WHAT YOU WILL DO: Only the final stretch of the data is wanted: reproduce the line containing "Vertrag widerrufen (70, 2277)" and each line after it, exactly.

SUPPLIED MATERIAL:
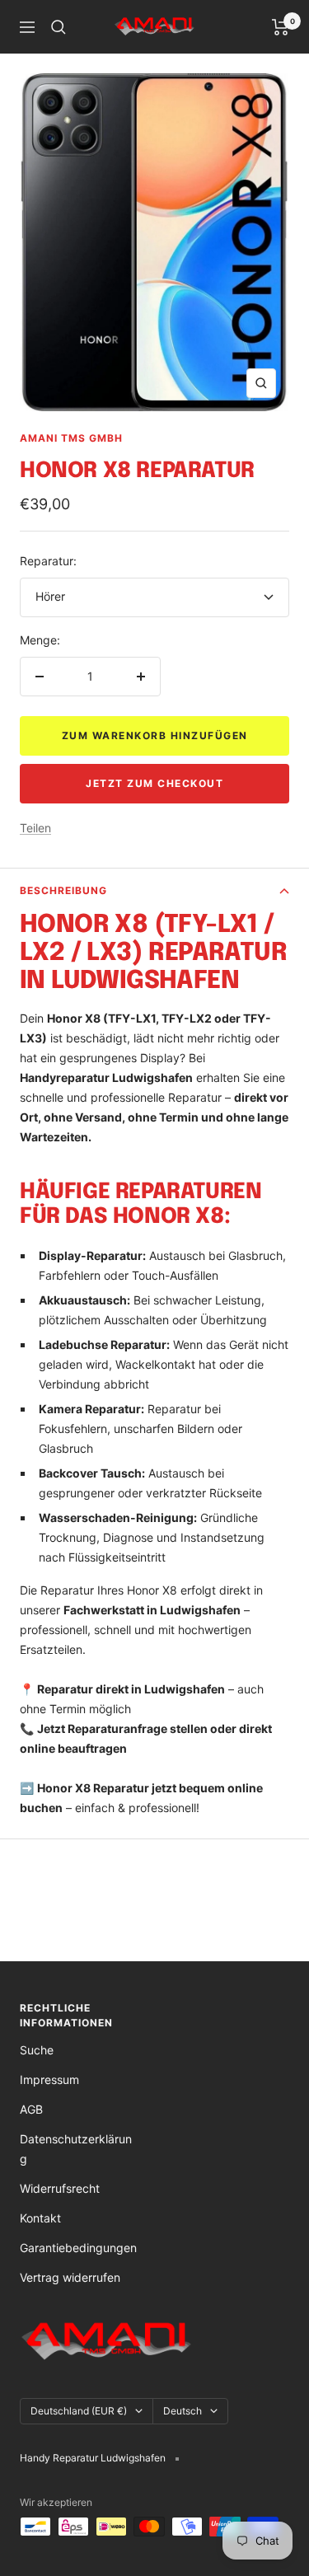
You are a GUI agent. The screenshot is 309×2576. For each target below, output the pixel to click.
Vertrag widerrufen (70, 2277)
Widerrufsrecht (60, 2188)
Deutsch (182, 2411)
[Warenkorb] (280, 27)
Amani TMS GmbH (71, 438)
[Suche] (58, 27)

ANSWER TO THIS EXERCISE:
Vertrag widerrufen (70, 2277)
Widerrufsrecht (60, 2188)
Deutsch (182, 2411)
[Warenkorb] (280, 27)
Amani TMS GmbH (71, 438)
[Suche] (58, 27)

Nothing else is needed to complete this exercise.